What I’ve seen so far, are heated up arguments on how Apple and others are intentionally building devices with an artificially short lifespan. However, I believe we’re not considering some key details, and I want to provide an additional point of view, which is entirely my opinion, on why this is might be a good idea even for the consumer.

Supply chain security is important as evidenced by the recent news by Bloomberg. Although security experts and the companies accused of having been infiltrated are not completely sure of the sources Bloomberg used and the veracity of the document, some experts argue that this is definitely possible, and we must be very careful with the security of hardware. One thing is clear: the best way to be reasonably safe from security issues is to control the full supply chain, and Apple has a higher degree of control over the supply chain for MacBooks than, say, Lenovo or HP for their laptops.

Computer Security in general, has become a critical asset that any company nowadays must take seriously. And it’s not just evil hackers selling credit cards in the dark web from a basement, we also must be aware of State-sponsored attacks, terrorist organisations, and organised crime gangs.

Remember the video of the hardware backdoor installation? (video above). It’s very clear that once a computer is physically in the hands of a skilled criminal, the possibilities are endless. From attaching a hardware keylogger, a GPS tag, replacing the Ethernet controller firmware with a malicious one, cloning the hard disk… It’s exactly as easy for an attacker as it is for a third-party repair shop that is not associated with the laptop’s brand.

This could be impossible to do in a MacBook Pro 2018 with the T2 chip: If Apple is performing the appropriate verifications at boot time to ensure the hardware hasn’t been tampered with, there is simply no way to break into a MacBook Pro, especially because almost all its parts are either glued-in or soldered into the mainboard. Of course, there’s also the issue of Thunderstrike in regards to malicious Thunderbolt devices. The good news is, as a proof of Apple being committed to security, they hired the team behind Thunderstrike 2.

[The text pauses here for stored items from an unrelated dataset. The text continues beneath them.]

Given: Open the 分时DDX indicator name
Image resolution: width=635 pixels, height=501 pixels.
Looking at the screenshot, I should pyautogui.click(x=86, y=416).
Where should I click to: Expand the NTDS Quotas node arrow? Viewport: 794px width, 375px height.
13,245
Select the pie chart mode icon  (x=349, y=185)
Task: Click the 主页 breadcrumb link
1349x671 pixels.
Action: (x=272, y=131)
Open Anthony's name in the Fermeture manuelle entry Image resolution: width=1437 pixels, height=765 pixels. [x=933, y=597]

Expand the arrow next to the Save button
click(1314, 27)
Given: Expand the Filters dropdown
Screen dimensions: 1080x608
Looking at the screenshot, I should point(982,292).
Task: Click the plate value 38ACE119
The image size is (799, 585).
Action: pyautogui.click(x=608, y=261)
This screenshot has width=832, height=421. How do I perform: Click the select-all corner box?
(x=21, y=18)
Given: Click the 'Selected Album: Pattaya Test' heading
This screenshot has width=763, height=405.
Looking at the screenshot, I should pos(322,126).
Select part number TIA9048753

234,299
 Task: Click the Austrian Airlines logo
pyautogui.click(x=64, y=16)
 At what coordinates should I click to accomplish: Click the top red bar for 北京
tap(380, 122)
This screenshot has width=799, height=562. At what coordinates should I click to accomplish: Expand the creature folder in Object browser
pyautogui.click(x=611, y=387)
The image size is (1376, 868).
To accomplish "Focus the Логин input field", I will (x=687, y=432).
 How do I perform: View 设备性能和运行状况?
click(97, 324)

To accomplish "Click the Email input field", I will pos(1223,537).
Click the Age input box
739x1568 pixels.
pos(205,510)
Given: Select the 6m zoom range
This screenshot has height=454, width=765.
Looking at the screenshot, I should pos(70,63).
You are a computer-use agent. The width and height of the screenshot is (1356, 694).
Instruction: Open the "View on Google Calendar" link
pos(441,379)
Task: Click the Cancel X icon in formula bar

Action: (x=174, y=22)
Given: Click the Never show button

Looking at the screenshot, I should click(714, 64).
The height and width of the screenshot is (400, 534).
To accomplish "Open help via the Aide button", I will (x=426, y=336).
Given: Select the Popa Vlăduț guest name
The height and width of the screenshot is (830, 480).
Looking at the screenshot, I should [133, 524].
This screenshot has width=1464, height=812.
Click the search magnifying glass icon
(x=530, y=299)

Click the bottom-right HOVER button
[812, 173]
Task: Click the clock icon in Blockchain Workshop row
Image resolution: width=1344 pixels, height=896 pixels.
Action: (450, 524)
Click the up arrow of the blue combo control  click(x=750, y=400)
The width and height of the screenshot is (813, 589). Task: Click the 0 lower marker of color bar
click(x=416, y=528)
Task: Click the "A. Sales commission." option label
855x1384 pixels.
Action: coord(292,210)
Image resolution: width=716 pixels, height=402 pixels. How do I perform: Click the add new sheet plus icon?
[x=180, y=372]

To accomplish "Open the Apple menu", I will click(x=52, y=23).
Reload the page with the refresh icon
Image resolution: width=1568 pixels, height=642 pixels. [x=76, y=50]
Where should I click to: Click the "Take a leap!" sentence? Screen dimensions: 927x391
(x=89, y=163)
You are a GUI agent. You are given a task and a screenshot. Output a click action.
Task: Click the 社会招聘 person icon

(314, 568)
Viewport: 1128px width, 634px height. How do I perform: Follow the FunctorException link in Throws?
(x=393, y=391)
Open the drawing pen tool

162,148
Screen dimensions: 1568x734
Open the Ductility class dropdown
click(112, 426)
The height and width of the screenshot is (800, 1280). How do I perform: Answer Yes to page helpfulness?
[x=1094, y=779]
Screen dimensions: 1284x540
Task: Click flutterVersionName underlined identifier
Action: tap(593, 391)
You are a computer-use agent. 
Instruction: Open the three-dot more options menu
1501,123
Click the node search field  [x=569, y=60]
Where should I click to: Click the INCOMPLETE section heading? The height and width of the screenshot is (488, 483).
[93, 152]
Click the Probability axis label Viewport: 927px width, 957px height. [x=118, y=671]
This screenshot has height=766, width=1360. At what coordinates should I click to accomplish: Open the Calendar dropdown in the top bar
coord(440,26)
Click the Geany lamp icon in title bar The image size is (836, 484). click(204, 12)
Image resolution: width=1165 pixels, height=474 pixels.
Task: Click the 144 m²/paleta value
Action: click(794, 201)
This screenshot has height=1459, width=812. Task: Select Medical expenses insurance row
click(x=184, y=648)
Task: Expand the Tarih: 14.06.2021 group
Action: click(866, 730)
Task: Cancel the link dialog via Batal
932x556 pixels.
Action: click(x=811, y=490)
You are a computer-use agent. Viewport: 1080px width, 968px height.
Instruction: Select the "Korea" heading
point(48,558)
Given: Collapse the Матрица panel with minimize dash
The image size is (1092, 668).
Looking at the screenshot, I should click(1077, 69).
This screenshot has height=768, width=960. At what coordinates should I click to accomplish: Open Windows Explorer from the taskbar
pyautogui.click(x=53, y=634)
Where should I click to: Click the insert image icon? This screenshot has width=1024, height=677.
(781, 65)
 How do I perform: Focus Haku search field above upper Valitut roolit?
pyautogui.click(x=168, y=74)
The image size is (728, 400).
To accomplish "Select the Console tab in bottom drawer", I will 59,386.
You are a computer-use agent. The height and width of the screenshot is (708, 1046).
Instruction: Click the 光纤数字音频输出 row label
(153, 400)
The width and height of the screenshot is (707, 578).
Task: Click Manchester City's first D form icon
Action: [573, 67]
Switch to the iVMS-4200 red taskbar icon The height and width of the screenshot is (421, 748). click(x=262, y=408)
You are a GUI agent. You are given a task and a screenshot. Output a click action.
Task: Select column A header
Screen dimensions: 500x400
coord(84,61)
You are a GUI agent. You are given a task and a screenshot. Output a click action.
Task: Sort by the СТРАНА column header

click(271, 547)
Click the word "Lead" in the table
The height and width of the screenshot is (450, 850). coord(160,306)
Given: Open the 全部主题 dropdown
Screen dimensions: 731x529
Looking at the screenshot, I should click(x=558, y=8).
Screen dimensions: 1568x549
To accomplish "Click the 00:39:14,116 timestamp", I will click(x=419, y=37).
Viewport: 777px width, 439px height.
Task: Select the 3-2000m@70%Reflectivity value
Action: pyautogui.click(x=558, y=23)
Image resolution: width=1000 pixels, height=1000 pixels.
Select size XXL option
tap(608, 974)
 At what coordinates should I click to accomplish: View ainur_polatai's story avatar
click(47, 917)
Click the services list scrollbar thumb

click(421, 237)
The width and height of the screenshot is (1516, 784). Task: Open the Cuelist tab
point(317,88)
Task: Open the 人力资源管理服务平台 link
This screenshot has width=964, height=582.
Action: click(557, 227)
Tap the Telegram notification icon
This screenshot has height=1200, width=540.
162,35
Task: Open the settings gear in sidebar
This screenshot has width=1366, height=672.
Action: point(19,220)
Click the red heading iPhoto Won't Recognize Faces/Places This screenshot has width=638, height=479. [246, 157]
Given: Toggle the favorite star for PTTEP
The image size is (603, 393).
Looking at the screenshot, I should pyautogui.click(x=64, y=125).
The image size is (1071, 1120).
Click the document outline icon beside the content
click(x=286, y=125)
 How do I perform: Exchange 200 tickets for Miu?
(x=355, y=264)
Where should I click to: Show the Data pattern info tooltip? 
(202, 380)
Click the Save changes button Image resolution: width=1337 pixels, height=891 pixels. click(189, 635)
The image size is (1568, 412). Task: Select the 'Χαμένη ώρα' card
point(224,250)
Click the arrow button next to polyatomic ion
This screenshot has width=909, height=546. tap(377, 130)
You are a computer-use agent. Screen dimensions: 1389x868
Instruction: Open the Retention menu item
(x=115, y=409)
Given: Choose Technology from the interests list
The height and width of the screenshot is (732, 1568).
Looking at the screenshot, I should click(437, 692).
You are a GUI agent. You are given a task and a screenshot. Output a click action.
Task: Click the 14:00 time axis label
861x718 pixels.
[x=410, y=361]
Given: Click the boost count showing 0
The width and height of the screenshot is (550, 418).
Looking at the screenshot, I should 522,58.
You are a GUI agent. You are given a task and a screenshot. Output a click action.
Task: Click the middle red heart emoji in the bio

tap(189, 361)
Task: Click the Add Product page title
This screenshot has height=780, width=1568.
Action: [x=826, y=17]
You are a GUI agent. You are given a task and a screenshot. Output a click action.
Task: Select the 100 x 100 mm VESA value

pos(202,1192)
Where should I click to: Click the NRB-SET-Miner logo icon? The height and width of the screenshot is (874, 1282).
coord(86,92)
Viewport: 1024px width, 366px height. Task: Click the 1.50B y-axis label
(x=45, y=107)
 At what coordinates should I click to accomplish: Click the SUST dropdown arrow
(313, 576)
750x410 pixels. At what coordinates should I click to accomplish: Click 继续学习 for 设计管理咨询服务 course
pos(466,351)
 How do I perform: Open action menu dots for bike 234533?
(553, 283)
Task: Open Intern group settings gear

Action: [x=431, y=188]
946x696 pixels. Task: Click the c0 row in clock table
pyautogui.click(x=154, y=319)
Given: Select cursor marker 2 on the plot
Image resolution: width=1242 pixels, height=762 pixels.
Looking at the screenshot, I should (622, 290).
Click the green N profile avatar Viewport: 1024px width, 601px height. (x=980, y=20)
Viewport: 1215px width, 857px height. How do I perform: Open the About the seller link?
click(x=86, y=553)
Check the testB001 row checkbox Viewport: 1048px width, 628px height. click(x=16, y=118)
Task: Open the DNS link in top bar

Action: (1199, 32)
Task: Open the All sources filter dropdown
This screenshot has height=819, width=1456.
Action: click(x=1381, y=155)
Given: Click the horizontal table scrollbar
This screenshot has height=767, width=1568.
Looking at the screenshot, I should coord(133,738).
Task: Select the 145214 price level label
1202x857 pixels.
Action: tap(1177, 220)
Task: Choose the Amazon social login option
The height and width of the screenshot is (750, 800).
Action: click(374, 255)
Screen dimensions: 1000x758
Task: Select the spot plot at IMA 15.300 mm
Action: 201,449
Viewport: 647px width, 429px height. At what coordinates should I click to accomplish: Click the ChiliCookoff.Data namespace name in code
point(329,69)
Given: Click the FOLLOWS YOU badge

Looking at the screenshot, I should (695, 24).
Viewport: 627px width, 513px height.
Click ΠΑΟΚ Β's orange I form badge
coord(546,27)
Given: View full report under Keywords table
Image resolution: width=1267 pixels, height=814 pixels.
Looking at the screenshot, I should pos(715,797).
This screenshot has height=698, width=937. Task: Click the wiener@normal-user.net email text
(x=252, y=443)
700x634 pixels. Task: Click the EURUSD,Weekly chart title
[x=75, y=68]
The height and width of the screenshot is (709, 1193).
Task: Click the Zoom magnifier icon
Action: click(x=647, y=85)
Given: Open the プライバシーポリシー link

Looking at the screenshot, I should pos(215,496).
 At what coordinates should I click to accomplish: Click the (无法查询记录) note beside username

Apple is, out of the big four technology companies (Microsoft, Google, Facebook, Apple), probably the one that treats their clients’ security and privacy with the most respect. Microsoft injects ads in Windows 10, and bundles all sorts of tracking into the OS. Google runs literally the largest advertising agency (DoubleClick), and gives lots of free services in exchange for user information and placing ads and tracking features everywhere. I don’t think it’s even necessary to mention what Facebook does at this point. Apple, however, has a radically different business model: Their products are aimed at the higher end of the purchasing power spectrum, are beautifully designed, and, while Apple used to run an advertising service, they made so very little money off ads they shut down their iAd App Network service.

In general, I would argue that Apple products are expensive because they refuse to sell user data and/or bundle bloatware into their devices. The sad truth is that even high-end, expensive smartphones like the Galaxy S series still carry bloatware.

Wrapping it all up: it’s probably safe to assume Apple is bundling the T2 chip to artificially limit the lifespan of their devices, so people buy more devices more often: after all, that’s how they really make money. But the truth is we don’t really know if that’s the case, and while it’s true shortening the lifespan of a device is a very good reason to bundle such chip, it also brings security features that no other brand can offer.